Example 2. Patient X.M.S. Born in 1933, Dyurtyuli, Republic of Bashkortostan. The diagnosis of MM was established in January 2000, confirmed by a myelogram - 14% of plasma cells. The disease was diagnosed in 2 stages. The treatment was carried out according to the MR scheme with the inclusion of prednisone and melphalan in compliance with the doses and treatment intervals. It is currently in the "plateau" phase. During molecular genetic testing, 8 ml of venous blood was taken from the patient, followed by DNA isolation and amplification of the C3435T polymorphic region of the MDR1 gene in a reaction mixture containing about 0.1-1 μg of genomic DNA, 1 unit. Taq polymerase, 0.25 μM of each oligoprimer, 250 μM of each deoxynucleoside triphosphate in 25 μl of a single PCR buffer. After restriction of the amplified PCR products with Kzo 9I restriction enzyme, electrophoresis of the fragments was carried out at a constant voltage of 250-300 volts after a 15-minute pre-electrophoresis. After electrophoresis, the gel was stained with a solution of ethidium bromide for 10 minutes and analyzed under ultraviolet light on a transilluminator. The study of the polymorphic locus of the MDR1 gene of the patient revealed the CT genotype. Identification of this genotype allowed us to predict the best survival rates in the treatment of the patient. The patient is currently observed (January 2005).

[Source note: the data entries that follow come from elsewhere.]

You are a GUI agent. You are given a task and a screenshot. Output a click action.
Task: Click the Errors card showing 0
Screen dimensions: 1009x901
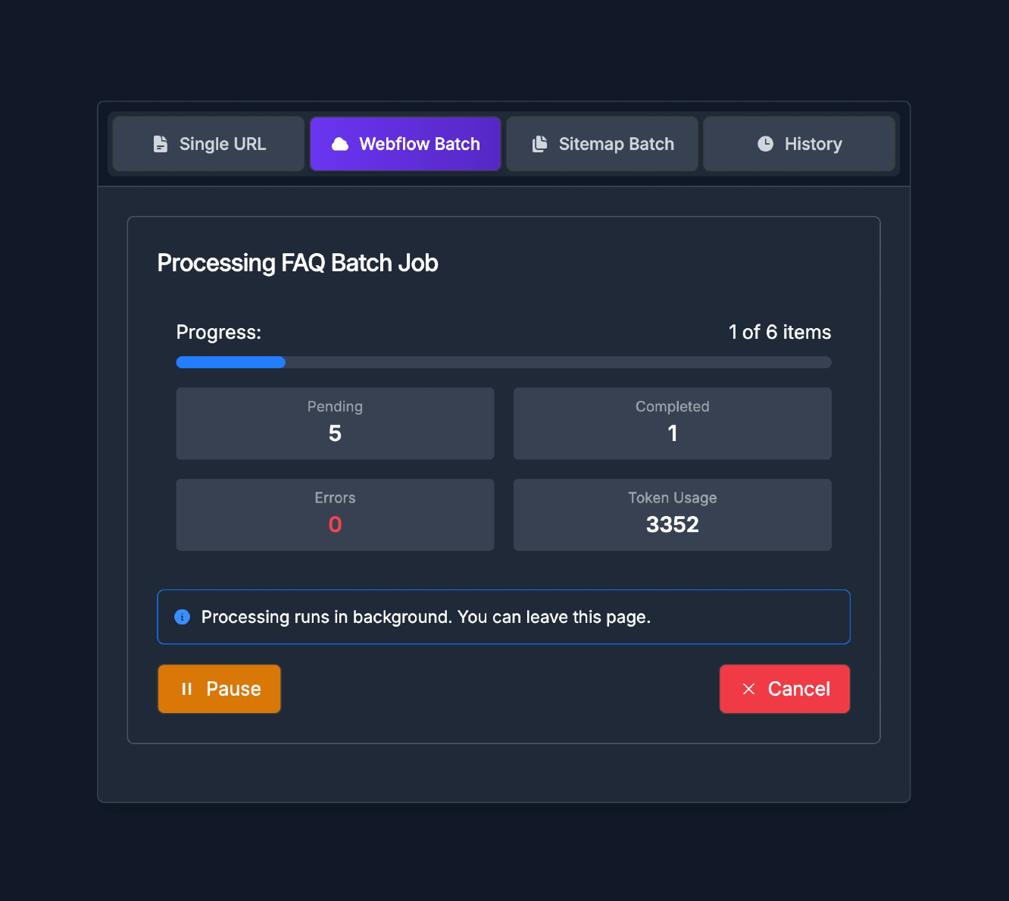[335, 515]
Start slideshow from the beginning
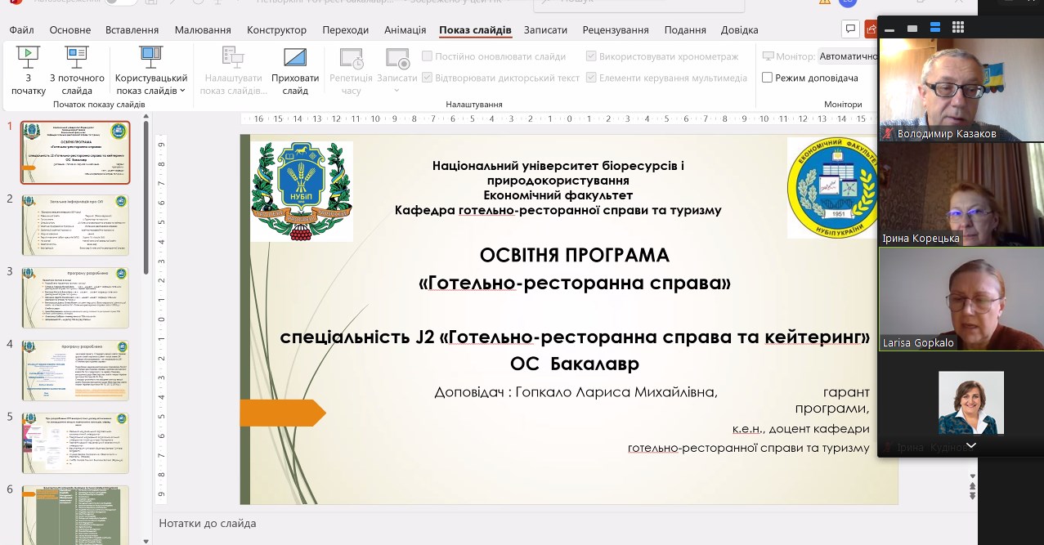The image size is (1044, 545). [26, 69]
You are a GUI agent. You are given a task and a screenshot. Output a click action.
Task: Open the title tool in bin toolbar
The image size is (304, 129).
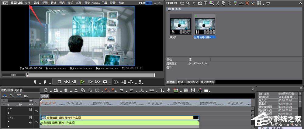pos(206,3)
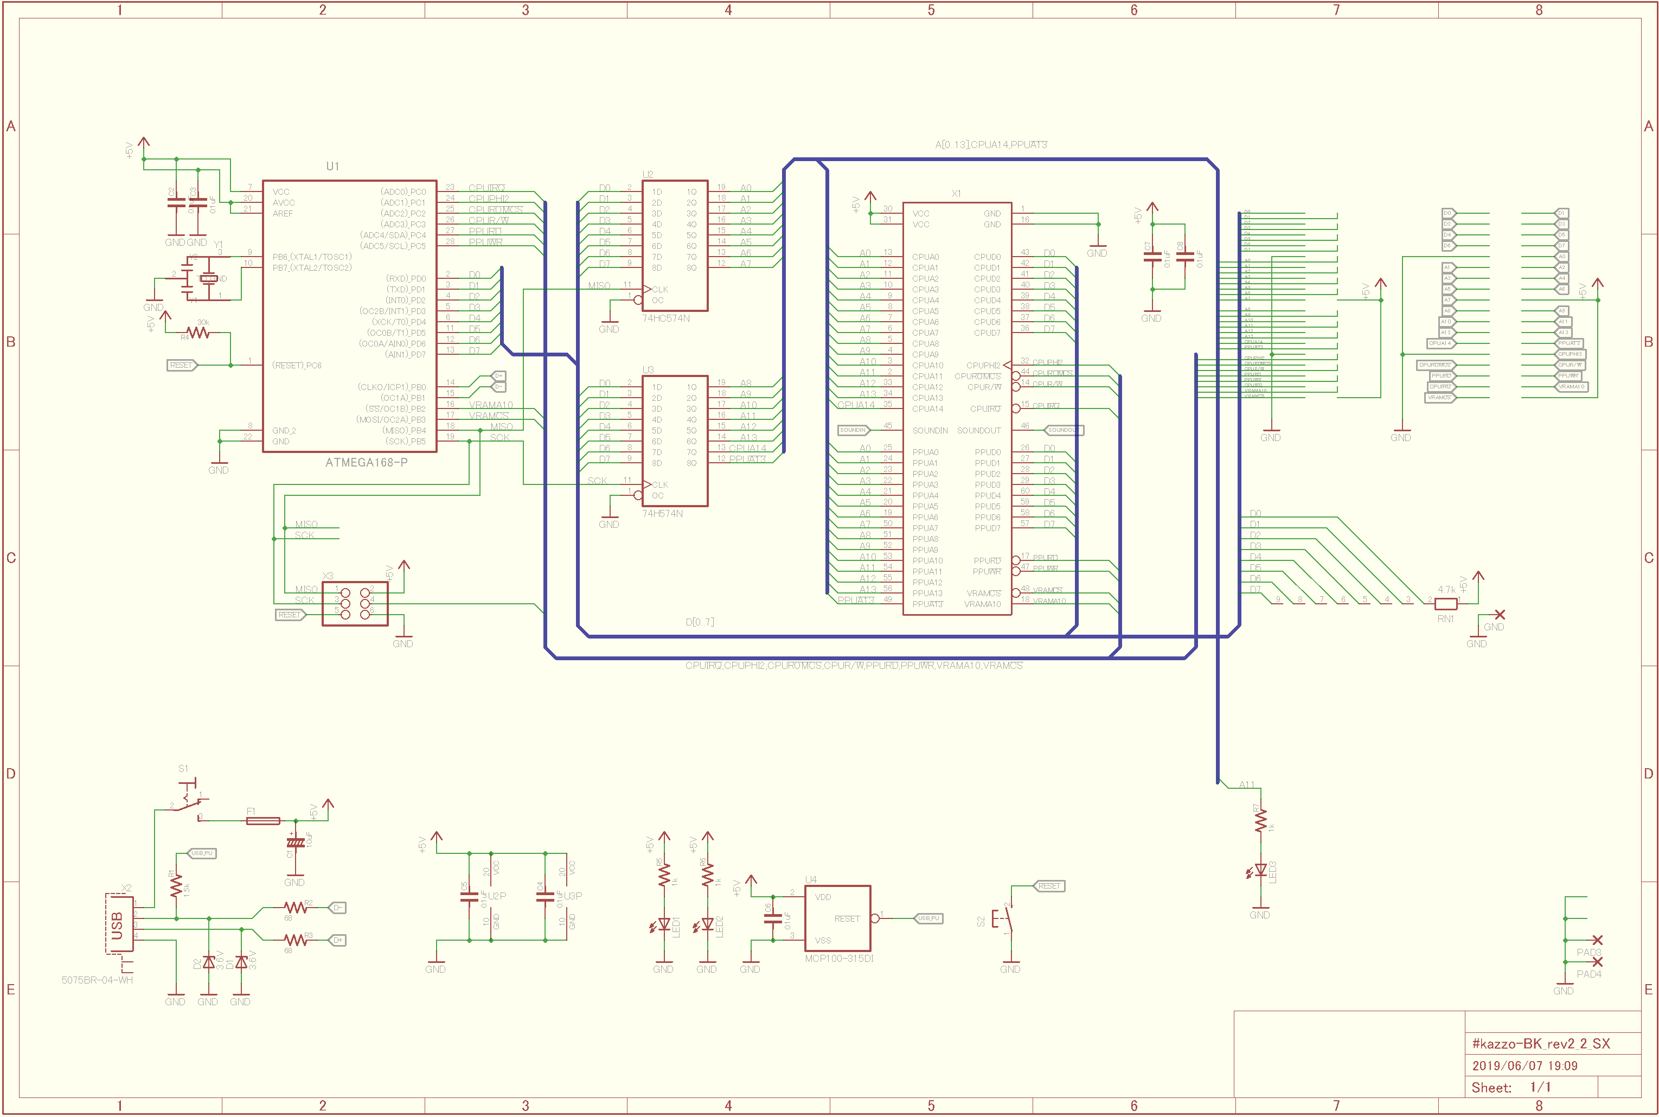Click the LED3 diode symbol
Screen dimensions: 1659x1117
click(1260, 870)
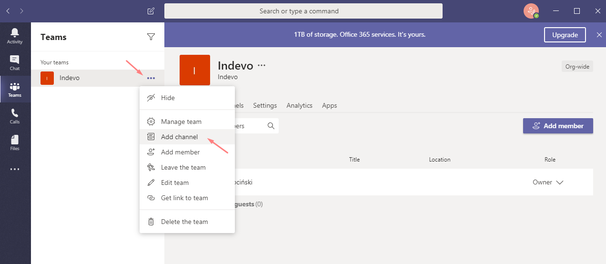Click the members search magnifier icon
The height and width of the screenshot is (264, 606).
[271, 126]
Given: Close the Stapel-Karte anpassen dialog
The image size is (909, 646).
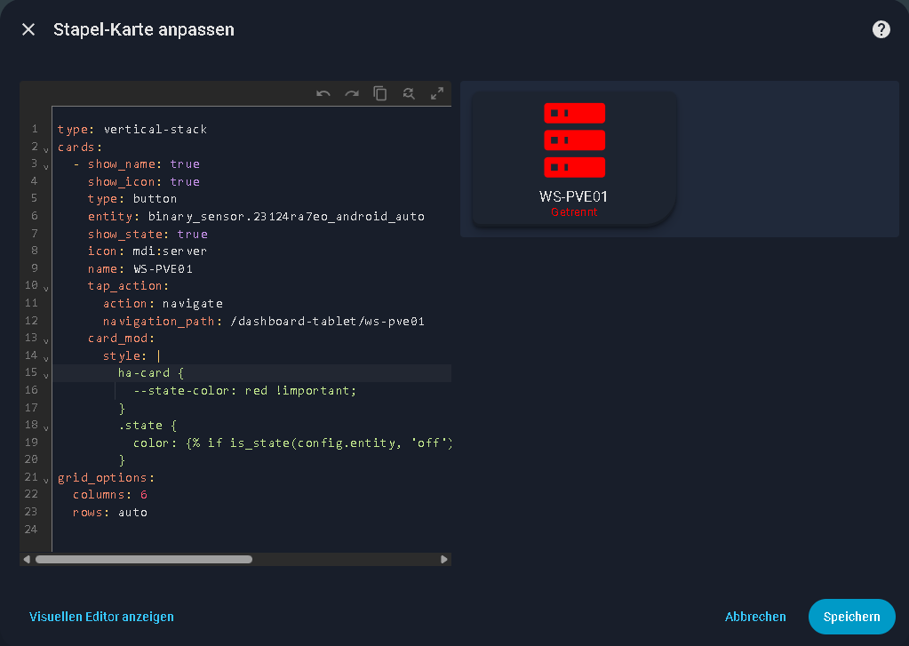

Thus, we carried out a molecular genetic study of the polymorphic C3435T locus of the MDR1 gene in 66 patients with MM and in the control group. It was found that patients with the CT genotype are characterized by better survival rates than with the TT genotype.

Claims (1)

A method for predicting the course of multiple myeloma, including the isolation of DNA from lymphocytes of the patient’s peripheral venous blood, genotyping of the C3435T polymorphic locus of the MDR1 multidrug resistance gene by the polymerase chain reaction of DNA synthesis, and when the CT genotype is detected, a favorable course of the disease is associated with the absence of toxic damage to internal organs.